--- Source document Enclosed Below ---
As Luis Xavier López-Farjeat demonstrates in “Avicenna on information processing and abstraction”, Ibn Sīnā (or “Avicenna” to his Latin-speaking friends) was particularly concerned with the acquisition of mental content (ma’nā in Arabic), or the cognitive access of information. In agreement with Aristotle in the latter’s work On the Soul, to which they had access courtesy of the translation-into-Arabic enterprise, Ibn Sīnā holds that the human mind can process information from the external world by apprehending forms.

The question is: How? When I spot a wren, can I myself obtain its form for cognitive grasping? Or do I need external assistance to achieve such cognitive information?

A key notion for Ibn Sīnā here, as López-Farjeat shows, is that forms might be extracted from perceptible objects by abstraction. Precisely this insight links Ibn Sīnā’s theory of perception directly to contemporary discussions of perceptual epistemology, about intentional states and the exact informational contents we can gain from the senses, and which require further (cognitive or extra-cognitive) processing.

Compared to Ibn Sīnā, Tommaso d’Aquino (or “Thomas Aquinas”), writing in the thirteenth century, estimates the human capacity to process worldly information rather optimistically. As Cecilia Trifogli shows in “Thomas Aquinas on cognition as information”, this philosopher too had been inspired by Aristotle’s work on information extraction and processing in cognition, understood as the taking in or receiving of the form of a thing. Cognising, on this line, is taking on a form in addition to one’s own.

Yet what is it to take on such additional forms? What makes it that the form of the wren I grasp through perception is in fact of that little bird on the branch?

Key for d’Aquino here, as Trifogli flags, is the notion of intentional information, or the idea that the form one might grasp is “like”, or “agrees in nature” with the object in the world that it is of. Hence d’Aquino does not take it to be basic or inexplicable that the information gained through perception is about a particular mind-independent object, but points to conditions that must obtain. (What Vācaspati might call out as “compositionalism”.)

Control

Moving beyond 1500, various tendencies that had already been bubbling below the surface began to gain shape more clearly. For instance, where information-storing manuscripts had enjoyed healthy circulation and copying in previous eras, the development of methods of mechanical reproduction—initially with woodblock printing (developed in Han Dynasty China before 220 CE, with uptake in subsequent centuries in India, North Africa, the Middle East, and adopted in Europe only from around 1300), next with the more flexible process of printing with movable type, developed around 1040 by Bì Shēng (990–1051) (echoed by Johannes Gutenberg’s work some centuries later)—facilitated growing mass production of information-holding documents.

Moreover, further tools for processing and organising information had taken shape, such as in encyclopedias, bibliographies and indexes to list summarised information. Tenth-century bibliographer Abū al-Faraj Muḥammad ibn Isḥāq al-Nadīm offered a compendium of all current knowledge in their Kitāb al-Fihrist (Book Catalogue); the Yǒnglè Encyclopedia (1403–1408) commissioned by the Yǒnglè Emperor (Zhu Di) in Ming Dynasty China gathered all available book knowledge into over 20,000 manuscript rolls; and in Conrad Gessner took the inventive step to add a thematic subject index to their “universal” list of all books, Bibliotheca universalis (1545–1549). In 1751 Denis Diderot and Jean-Baptiste le Rond d’Alembert began to publish their Encyclopedia, “to collect knowledge disseminated around the globe”.
--- End of Enclosed Source document ---
-- Work request --
Pick up the essay on the history of information and carry it on from its final sentence.
--- Data under study Enclosed Below ---
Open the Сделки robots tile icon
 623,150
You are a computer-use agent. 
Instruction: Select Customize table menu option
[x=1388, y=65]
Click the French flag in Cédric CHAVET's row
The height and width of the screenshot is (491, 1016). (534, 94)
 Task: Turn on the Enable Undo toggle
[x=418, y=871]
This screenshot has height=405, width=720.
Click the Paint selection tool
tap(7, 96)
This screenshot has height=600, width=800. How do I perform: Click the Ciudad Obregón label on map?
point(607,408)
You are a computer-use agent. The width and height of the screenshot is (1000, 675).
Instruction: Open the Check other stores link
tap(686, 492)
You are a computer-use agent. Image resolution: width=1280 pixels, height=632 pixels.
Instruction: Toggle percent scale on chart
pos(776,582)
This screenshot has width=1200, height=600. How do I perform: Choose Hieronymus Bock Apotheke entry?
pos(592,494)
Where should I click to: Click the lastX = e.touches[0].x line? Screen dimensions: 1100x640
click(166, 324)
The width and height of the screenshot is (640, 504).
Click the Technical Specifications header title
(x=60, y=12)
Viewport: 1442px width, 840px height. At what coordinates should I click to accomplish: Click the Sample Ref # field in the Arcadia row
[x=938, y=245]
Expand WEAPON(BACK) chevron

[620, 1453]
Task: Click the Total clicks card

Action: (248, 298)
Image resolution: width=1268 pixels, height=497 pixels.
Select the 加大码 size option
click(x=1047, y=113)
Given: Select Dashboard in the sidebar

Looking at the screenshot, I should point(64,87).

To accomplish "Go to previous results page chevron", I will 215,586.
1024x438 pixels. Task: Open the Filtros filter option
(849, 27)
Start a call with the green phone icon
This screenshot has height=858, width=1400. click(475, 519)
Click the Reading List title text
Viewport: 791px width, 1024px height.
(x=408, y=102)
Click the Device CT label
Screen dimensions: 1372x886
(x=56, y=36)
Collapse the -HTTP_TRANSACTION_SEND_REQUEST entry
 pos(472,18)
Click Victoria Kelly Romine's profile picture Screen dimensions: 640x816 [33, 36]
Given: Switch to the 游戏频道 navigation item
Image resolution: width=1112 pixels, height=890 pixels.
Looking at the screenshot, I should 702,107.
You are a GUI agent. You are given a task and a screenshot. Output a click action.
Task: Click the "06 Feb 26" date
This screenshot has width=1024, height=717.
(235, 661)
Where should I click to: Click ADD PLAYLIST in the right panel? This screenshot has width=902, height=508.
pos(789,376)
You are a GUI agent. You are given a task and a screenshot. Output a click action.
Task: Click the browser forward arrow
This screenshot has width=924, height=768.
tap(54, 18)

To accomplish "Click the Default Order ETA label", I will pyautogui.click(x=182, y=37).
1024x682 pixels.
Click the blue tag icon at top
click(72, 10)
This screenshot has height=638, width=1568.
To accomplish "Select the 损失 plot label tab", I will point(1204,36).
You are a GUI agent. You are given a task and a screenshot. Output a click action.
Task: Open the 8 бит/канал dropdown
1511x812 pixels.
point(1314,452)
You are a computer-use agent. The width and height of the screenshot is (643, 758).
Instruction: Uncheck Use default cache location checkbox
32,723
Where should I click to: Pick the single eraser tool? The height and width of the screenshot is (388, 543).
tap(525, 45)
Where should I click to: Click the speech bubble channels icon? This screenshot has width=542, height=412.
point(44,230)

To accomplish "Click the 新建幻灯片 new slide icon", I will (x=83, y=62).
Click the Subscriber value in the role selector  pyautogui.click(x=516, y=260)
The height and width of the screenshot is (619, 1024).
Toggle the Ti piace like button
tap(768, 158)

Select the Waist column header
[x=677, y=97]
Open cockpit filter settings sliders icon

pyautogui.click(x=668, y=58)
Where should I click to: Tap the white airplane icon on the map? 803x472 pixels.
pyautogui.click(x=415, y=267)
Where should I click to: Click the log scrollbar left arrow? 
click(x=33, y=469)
--- End of Enclosed Data under study ---
-- Written response --
Analogue computers were another appealing tool for information processing. Emerging as early as the first century BCE in the Aegean in the hand-powered Antikythera mechanism (used to predict astronomical positions), computing devices began to proliferate in the seventeenth century. We have, for example, John Napier of Merchiston’s calculator (called “Napier’s bones”, published 1617) and Blaise Pascal’s arithmetic machine, designed 1642.

A figure not to be missed here is Gottfried Wilhelm Leibniz, who—–inspired by hexagrams of the classical I Ching (Yìjīng) text—–not only studied binary arithmetic, which would later form the foundation of electronic computing, but also invented a “stepped reckoner” (1673) for mechanical calculation.

In the trans-historical paper ‘Leibniz as a precursor to Chaitin’s Algorithmic Information Theory’, Richard T.W. Arthur considers Leibniz’s work on information. Arthur shows some of the surprising ways in which Leibniz anticipated key components of the idea of digital information associated with twentieth-century Algorithmic Information Theory, as developed by Gregory Chaitin, including the idea of a computer program and an information-theoretic notion of complexity.

Significantly, Arthur also demonstrates that for Leibniz, information cannot ever be understood as disembodied, free-floating but—in an anti-idealist gesture—demands a physical basis. Information transfer requires energy; information must be materially embodied.

Vehicles and embodiment of information are equally at stake in my own chapter, “Information visualisation in the Philosophical Transactions”, which focuses on approaches to providing information in visualised (not primarily text- or number-based) form, in one of the first scientific journals in Europe, the Royal Society of London’s Philosophical Transactions, between 1665 and 1886.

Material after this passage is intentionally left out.